By the way, how did you enter 10^9 in whatever you used to calculate your number?

10^9 eV =1 GeV

 

[robphy]

10^9 eV =1 GeV

What I mean is...
in your calculator,
did you enter "10^9" or "1e9" or (the incorrect) "10e9"?

 

[Benzoate]

What I mean is...
in your calculator,
did you enter "10^9" or "1e9" or (the incorrect) "10e9"?

I have another question about finding the mass of Au particle.to calculate the mass I just multiply atom mass o Au atom * total mass of proton. m=(197 u)*(938.57 MeV/c^2/(u)) and E= 197 nucleons*(200 GeV/nucleon)?

 

[dynamicsolo]

I have another question about finding the mass of Au particle.to calculate the mass I just multiply atom mass o Au atom * total mass of proton. m=(197 u)*(938.57 MeV/c^2/(u)) and E= 197 nucleons*(200 GeV/nucleon)?
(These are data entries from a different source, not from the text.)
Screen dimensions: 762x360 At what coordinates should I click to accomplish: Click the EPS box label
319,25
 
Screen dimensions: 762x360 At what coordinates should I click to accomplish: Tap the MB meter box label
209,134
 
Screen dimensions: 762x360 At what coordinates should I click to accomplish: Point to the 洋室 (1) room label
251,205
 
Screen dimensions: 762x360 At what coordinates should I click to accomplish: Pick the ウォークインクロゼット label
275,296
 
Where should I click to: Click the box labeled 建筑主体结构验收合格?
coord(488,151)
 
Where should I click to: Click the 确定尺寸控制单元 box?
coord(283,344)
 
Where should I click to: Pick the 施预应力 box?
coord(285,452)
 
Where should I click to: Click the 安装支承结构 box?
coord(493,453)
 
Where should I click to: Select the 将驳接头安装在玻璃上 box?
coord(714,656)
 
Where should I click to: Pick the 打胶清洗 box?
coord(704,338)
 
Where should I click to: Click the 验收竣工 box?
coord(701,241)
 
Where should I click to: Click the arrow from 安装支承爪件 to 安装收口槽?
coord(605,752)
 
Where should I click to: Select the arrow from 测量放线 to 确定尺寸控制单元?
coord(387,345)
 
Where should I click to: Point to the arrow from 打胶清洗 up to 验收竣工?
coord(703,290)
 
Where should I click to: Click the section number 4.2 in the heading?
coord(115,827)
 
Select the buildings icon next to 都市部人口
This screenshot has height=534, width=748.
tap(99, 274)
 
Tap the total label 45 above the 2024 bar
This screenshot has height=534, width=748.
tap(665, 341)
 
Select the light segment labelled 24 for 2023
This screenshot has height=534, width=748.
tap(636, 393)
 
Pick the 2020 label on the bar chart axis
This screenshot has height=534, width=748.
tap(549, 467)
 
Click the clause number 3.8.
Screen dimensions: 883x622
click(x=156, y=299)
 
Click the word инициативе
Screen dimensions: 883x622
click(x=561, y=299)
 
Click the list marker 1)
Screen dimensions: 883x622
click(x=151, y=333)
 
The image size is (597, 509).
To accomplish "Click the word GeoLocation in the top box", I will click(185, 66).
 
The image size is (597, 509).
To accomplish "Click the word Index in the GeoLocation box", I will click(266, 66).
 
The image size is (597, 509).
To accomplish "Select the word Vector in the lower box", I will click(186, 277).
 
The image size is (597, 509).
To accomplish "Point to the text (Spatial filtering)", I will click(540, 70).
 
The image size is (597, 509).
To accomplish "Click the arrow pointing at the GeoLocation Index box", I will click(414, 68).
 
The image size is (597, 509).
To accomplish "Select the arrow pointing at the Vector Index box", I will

That would be close enough for the purpose of problems such as this one. A more precise value for the nuclear mass of Au-197 would be (79 x Mp) + (118 x Mn) - (nuclear binding energy), but that's needlessly fussy for this.

BTW, u is not the proton's mass, but rather the atomic mass unit. It is currently based on the nuclear mass of C-12, so u = [ (6 x Mp) + (6 x Mn) - (binding energy)]/12. If you look up values for the physical constants at the NIST site, for example, you'll see that Mp, Mn, and u are all pretty similar, but not exactly the same.